Edit model card

Llama-2-70b-chat-hf-2bit_g16_s128-HQQ

This is a version of the LLama-2-70B-chat-hf model quantized to 2-bit via Half-Quadratic Quantization (HQQ): https://mobiusml.github.io/hqq_blog/

Basic Usage

To run the model, install the HQQ library from https://github.com/mobiusml/hqq and use it as follows:

model_id = 'mobiuslabsgmbh/Llama-2-70b-chat-hf-2bit_g16_s128-HQQ'

from hqq.engine.hf import HQQModelForCausalLM, AutoTokenizer
tokenizer = AutoTokenizer.from_pretrained(model_id)
model     = HQQModelForCausalLM.from_quantized(model_id)

Basic Chat Example

model_id = 'mobiuslabsgmbh/Llama-2-70b-chat-hf-2bit_g16_s128-HQQ'

from hqq.engine.hf import HQQModelForCausalLM, AutoTokenizer
tokenizer = AutoTokenizer.from_pretrained(model_id)
model     = HQQModelForCausalLM.from_quantized(model_id)
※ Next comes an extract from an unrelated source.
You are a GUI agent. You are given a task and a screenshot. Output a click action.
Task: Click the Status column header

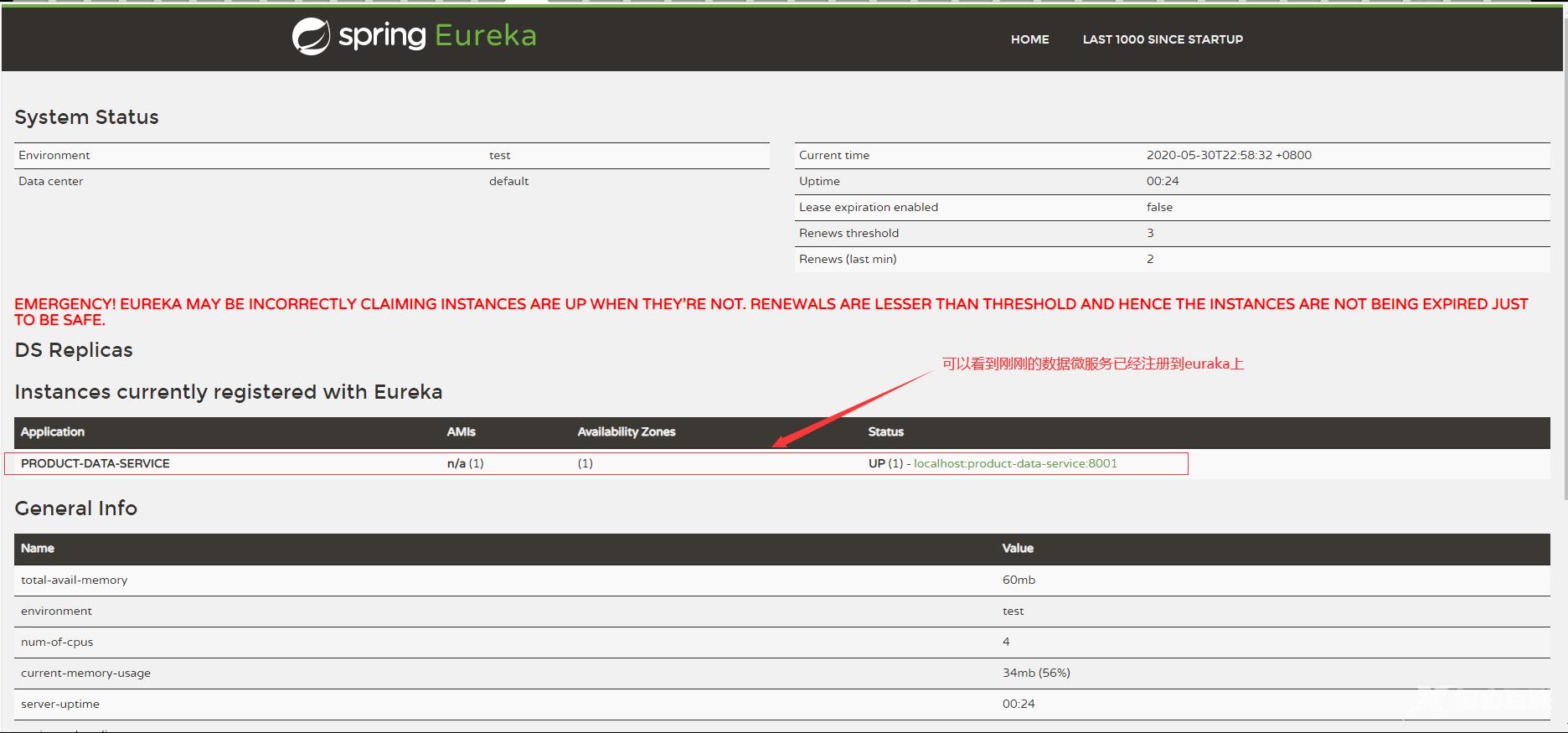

##########################################################################################################
import transformers
from threading import Thread

from sys import stdout
def print_flush(data):
    stdout.write("\r" + data)
    stdout.flush()

#Adapted from https://huggingface.co/spaces/huggingface-projects/llama-2-7b-chat/blob/main/app.py
def process_conversation(chat):
    system_prompt = chat['system_prompt']
    chat_history  = chat['chat_history']
    message       = chat['message']

    conversation = []
    if system_prompt:
        conversation.append({"role": "system", "content": system_prompt})
    for user, assistant in chat_history:
        conversation.extend([{"role": "user", "content": user}, {"role": "assistant", "content": assistant}])
    conversation.append({"role": "user", "content": message})
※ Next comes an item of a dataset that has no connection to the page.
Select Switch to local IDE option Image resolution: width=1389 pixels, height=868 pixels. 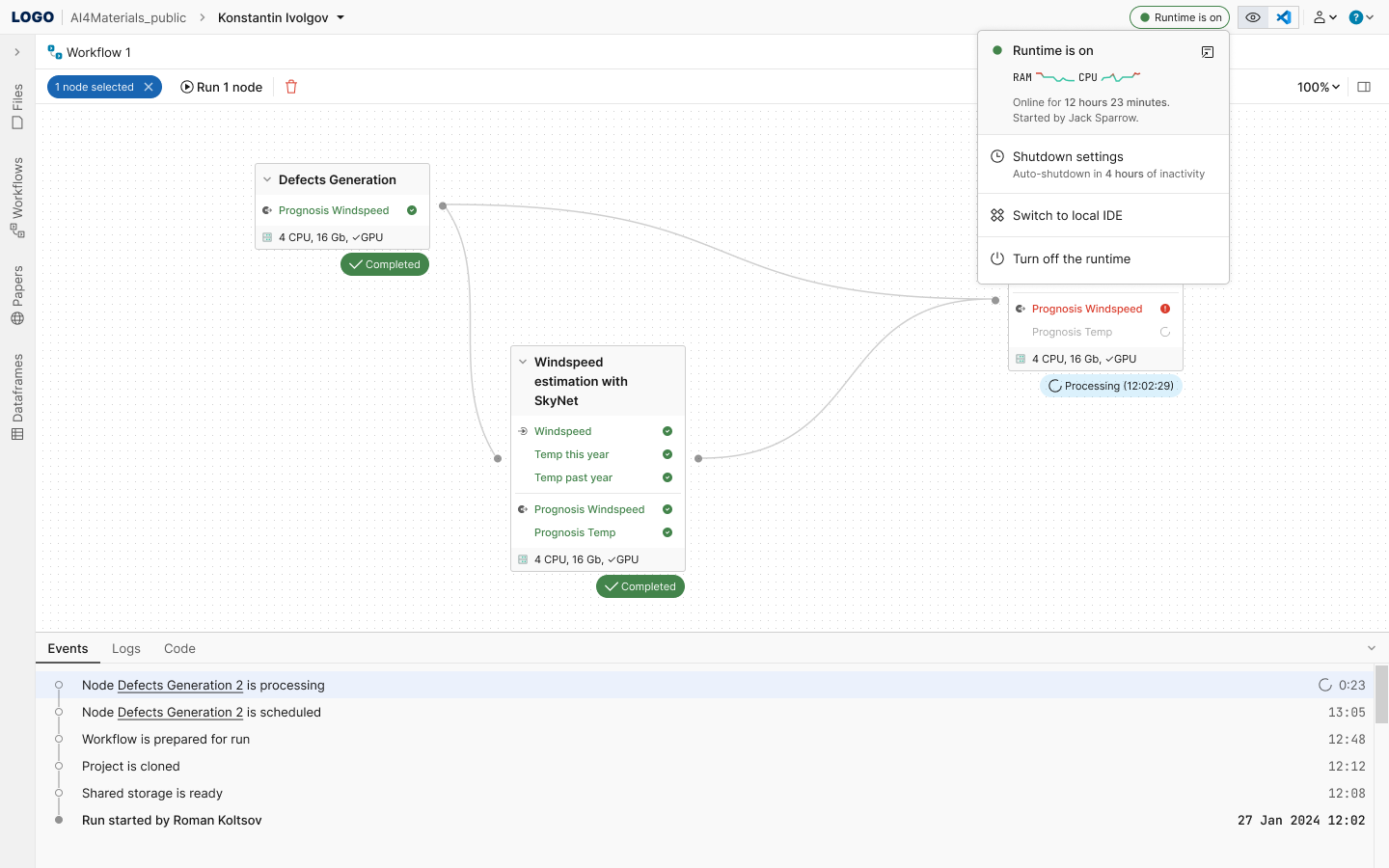pos(1067,215)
    return tokenizer.apply_chat_template(conversation, return_tensors="pt").to('cuda')

def chat_processor(chat, max_new_tokens=100, do_sample=True):
    tokenizer.use_default_system_prompt = False
    streamer = transformers.TextIteratorStreamer(tokenizer, timeout=10.0, skip_prompt=True, skip_special_tokens=True)

    generate_params = dict(
        {"input_ids": process_conversation(chat)},
        streamer=streamer,
        max_new_tokens=max_new_tokens,
        do_sample=do_sample,
        top_p=0.90,
        top_k=50,
        temperature= 0.6,
        num_beams=1,
        repetition_penalty=1.2,
    )

    t = Thread(target=model.generate, kwargs=generate_params)
    t.start()

    outputs = []
    for text in streamer:
        outputs.append(text)
        print_flush("".join(outputs))

    return outputs

###################################################################################################

outputs = chat_processor({'system_prompt':"You are a helpful assistant.",
                        'chat_history':[],
                        'message':"How can I build a car?"
                        }, 
                         max_new_tokens=1000, do_sample=False)

Output:

Building a car is a complex process that involves designing, prototyping, testing, and manufacturing. Here are some general steps you can follow to build a car:

  1. Design the car: Determine the type of car you want to build, including the size, shape, and features. Create a detailed set of blueprints or computer-aided design (CAD) drawings to guide your building process.
  2. Source materials: Purchase or gather all the necessary materials, such as steel, aluminum, rubber, plastics, and any other components required for the car's body, frame, and engine.
  3. Build the frame: Construct the frame, which is the foundation of the car. This includes creating the chassis, suspension, and steering systems.
  4. Install the engine: Choose an appropriate engine and install it in the frame. Connect the engine to the transmission, exhaust system, and cooling system.
  5. Add the body: Attach the body panels to the frame, including the hood, doors, trunk lid, and roof. Ensure proper alignment and fitment.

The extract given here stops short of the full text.